Jornalista condena atitude da banda britânica e acusa Chris Martin de insensibilidade e de ter promovido “bullying global”
Rodrigo Guedes de Carvalho, conhecido jornalista e cronista português, não poupou críticas à banda Coldplay e, em especial, ao vocalista Chris Martin, após o polémico episódio que envolveu o CEO da empresa Astronomer e a diretora de Recursos Humanos. O casal, filmado num momento de cumplicidade durante um concerto da banda, viu a sua intimidade exposta mundialmente, o que culminou na demissão de ambos e gerou uma tempestade mediática nas redes sociais. Na sua crónica no Expresso, Rodrigo considerou o episódio uma “vergonha” e dirigiu palavras particularmente duras ao líder da banda.
Segundo o jornalista, o verdadeiro escândalo não foi o suposto caso de traição, mas sim a forma como os Coldplay trataram o episódio, ao projetarem imagens do casal nos ecrãs gigantes do palco, perante milhares de espectadores. “É uma vergonha da máquina dos Coldplay, que achou boa ideia fazer este número de circo”, escreveu, acrescentando que a banda tentou mascarar a sua “irrelevância musical” com um momento de espetáculo invasivo e gratuito. Rodrigo apontou ainda que se tratou de um episódio com sérias repercussões na vida pessoal e profissional das pessoas envolvidas.
A crítica mais contundente foi dirigida a Chris Martin, a quem Rodrigo apelidou de “medíocre” e de ter feito um “comentário de palhacinho”. O jornalista sublinhou que sempre viu o vocalista como alguém com sorte por ter surgido numa época musical favorável, mas acusou-o agora de “insensibilidade” e até de “ignorância”. “Fico surpreendido com o grau de uma insensibilidade que, se não é, se assemelha muito à mais prosaica estupidez do ignorante”, afirmou, referindo-se à forma como Chris Martin brincou com a situação em palco.
Rodrigo Guedes de Carvalho foi ainda mais longe, acusando a banda de ter promovido “bullying global” ao expor publicamente os protagonistas do escândalo. Na sua perspetiva, o episódio reflete um fenómeno perigoso de moralismo seletivo e entretenimento barato. “Aquele homem e aquela mulher sofreram bullying global. O que torna tudo ainda mais triste é perceber que o bullying é seletivo. Dependendo das vítimas”, escreveu, criticando a plateia que aplaudiu e riu com a exposição do casal em vez de condenar o ato.
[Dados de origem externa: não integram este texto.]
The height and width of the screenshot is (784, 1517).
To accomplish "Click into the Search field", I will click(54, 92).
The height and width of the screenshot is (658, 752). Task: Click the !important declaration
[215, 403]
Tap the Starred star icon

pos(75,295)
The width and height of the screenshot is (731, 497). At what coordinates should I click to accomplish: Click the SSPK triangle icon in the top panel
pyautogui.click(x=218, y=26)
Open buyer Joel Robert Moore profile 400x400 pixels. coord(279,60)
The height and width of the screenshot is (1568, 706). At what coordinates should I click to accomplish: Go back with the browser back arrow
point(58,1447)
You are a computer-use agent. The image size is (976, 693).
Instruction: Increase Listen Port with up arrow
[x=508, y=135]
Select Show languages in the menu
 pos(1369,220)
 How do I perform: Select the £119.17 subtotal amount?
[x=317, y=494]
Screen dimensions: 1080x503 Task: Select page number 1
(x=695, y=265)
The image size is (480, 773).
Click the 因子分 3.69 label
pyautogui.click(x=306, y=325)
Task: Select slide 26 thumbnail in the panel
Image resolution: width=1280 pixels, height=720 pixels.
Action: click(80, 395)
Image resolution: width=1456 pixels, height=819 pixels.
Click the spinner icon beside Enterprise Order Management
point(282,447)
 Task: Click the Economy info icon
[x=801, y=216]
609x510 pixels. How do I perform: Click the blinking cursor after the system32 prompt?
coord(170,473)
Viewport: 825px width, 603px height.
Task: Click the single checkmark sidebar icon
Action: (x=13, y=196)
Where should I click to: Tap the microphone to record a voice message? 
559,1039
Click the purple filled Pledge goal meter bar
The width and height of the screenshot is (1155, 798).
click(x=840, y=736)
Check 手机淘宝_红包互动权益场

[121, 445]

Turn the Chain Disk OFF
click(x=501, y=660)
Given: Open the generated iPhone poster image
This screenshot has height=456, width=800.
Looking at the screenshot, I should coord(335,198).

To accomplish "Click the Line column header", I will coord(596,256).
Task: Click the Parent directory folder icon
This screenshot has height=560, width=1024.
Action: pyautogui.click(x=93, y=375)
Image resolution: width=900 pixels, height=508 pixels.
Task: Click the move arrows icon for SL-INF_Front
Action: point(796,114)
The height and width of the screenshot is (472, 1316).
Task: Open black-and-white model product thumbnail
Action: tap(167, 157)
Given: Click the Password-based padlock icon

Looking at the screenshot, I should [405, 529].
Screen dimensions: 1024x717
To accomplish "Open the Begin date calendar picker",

O jornalista termina a sua reflexão com um aviso sério sobre os perigos da cultura de espetáculo que se alimenta da humilhação alheia. “São vítimas de uma fúria de entretenimento bacoco que consiste em expor os outros e apontá-los ao escárnio da aldeia”, concluiu. A crónica tem gerado reações intensas nas redes sociais, dividindo opiniões entre os que aplaudem a postura crítica de Rodrigo e os que defendem o gesto da banda como um momento irreverente de palco.